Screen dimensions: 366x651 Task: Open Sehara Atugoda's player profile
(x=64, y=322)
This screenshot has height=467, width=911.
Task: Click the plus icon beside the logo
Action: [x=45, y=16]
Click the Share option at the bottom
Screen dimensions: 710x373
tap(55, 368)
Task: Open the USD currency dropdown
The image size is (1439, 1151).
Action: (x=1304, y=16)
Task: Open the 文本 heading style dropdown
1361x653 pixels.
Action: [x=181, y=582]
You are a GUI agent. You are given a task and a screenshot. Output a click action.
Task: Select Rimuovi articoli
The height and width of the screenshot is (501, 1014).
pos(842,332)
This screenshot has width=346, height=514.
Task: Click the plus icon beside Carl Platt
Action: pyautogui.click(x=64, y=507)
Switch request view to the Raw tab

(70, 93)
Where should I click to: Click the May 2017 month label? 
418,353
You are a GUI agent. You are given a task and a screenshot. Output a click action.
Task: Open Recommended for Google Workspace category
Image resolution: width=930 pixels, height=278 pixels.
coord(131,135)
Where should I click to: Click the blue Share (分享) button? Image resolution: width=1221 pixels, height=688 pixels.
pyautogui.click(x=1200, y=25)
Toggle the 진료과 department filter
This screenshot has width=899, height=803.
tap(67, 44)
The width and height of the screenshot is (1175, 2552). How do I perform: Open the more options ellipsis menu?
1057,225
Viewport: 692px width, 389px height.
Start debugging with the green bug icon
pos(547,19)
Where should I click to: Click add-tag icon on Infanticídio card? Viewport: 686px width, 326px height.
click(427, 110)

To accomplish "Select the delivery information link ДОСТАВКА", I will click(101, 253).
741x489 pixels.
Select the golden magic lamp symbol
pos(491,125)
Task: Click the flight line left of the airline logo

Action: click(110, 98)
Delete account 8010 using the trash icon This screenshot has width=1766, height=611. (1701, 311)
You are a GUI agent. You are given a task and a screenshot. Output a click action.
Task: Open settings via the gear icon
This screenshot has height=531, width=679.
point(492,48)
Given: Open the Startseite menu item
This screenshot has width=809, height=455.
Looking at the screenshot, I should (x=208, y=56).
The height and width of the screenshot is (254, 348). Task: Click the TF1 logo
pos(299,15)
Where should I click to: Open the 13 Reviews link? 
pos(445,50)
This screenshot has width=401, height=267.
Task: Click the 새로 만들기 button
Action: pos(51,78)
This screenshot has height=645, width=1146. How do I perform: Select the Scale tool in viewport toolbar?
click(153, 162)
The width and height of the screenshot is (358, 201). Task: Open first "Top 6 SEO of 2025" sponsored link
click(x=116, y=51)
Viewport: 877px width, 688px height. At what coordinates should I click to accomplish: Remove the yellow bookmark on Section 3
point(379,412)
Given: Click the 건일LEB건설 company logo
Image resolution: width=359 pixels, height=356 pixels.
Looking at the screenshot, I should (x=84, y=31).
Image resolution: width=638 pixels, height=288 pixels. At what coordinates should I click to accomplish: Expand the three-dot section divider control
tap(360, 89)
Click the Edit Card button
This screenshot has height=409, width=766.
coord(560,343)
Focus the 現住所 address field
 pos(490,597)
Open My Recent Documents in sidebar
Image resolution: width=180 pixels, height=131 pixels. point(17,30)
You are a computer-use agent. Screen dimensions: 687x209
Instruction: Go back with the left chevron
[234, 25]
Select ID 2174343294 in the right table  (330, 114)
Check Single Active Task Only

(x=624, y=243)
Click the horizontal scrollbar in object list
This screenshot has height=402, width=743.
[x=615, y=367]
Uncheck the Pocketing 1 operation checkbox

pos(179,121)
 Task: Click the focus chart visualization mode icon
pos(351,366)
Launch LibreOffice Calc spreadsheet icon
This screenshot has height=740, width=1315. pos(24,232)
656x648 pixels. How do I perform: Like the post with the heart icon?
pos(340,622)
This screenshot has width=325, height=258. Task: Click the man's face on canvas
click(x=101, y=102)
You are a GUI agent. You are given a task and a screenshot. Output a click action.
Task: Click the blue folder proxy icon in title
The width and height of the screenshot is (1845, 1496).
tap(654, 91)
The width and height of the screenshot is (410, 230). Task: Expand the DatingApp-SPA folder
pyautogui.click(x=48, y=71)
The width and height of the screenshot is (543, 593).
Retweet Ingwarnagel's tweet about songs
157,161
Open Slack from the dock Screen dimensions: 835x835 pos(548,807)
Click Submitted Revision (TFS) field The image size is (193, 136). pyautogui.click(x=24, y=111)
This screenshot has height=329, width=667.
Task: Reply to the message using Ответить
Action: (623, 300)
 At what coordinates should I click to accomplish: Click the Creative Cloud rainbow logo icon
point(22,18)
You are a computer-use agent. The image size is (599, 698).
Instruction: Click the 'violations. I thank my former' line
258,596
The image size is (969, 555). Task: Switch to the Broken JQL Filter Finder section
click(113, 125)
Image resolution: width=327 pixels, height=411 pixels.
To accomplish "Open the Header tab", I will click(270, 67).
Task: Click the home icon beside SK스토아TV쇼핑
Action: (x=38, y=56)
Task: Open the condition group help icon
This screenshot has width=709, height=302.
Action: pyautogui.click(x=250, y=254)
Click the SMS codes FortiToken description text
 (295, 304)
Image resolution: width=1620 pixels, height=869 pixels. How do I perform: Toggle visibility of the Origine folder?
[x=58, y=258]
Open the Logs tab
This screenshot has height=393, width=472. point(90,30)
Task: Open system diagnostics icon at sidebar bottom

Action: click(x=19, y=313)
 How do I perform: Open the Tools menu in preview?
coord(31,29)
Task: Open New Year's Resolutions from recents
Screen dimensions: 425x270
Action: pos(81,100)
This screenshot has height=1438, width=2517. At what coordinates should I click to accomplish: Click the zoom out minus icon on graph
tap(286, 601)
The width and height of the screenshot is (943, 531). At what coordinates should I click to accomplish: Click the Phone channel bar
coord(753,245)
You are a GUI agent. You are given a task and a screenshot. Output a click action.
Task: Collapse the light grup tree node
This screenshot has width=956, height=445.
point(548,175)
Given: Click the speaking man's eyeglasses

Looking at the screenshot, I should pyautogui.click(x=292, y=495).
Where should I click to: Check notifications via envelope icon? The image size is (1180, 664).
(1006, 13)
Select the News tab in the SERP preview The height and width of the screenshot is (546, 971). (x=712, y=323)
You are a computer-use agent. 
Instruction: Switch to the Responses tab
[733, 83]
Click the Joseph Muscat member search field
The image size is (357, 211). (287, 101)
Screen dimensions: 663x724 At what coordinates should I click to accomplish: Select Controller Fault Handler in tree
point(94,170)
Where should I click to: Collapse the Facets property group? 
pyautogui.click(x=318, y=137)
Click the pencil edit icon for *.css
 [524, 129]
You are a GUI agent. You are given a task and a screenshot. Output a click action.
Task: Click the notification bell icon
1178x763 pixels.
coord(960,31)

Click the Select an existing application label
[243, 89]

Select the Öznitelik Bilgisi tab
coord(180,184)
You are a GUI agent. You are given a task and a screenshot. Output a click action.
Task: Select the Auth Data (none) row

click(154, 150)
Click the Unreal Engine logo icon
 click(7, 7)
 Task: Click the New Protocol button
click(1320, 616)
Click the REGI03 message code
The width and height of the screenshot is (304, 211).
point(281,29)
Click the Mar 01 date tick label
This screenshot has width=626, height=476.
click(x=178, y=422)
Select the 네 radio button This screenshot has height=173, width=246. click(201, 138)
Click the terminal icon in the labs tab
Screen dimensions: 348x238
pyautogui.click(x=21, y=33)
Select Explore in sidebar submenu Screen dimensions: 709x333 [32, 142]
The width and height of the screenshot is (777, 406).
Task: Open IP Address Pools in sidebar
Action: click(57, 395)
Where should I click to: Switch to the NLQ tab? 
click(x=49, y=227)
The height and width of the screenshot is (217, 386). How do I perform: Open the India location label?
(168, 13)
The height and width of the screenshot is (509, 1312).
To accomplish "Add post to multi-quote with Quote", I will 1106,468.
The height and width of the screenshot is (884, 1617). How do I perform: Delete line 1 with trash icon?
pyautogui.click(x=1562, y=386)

WHAT TO PRODUCE: Please reproduce the rows from the line with "This screenshot has height=1438, width=2517." up to and including the line with "coord(753,245)", requests included, shifting every coordinate in the answers by adding 147 to it.

TASK RESULT:
This screenshot has height=1438, width=2517. At what coordinates should I click to accomplish: Click the zoom out minus icon on graph
tap(433, 748)
The width and height of the screenshot is (943, 531). At what coordinates should I click to accomplish: Click the Phone channel bar
coord(900,392)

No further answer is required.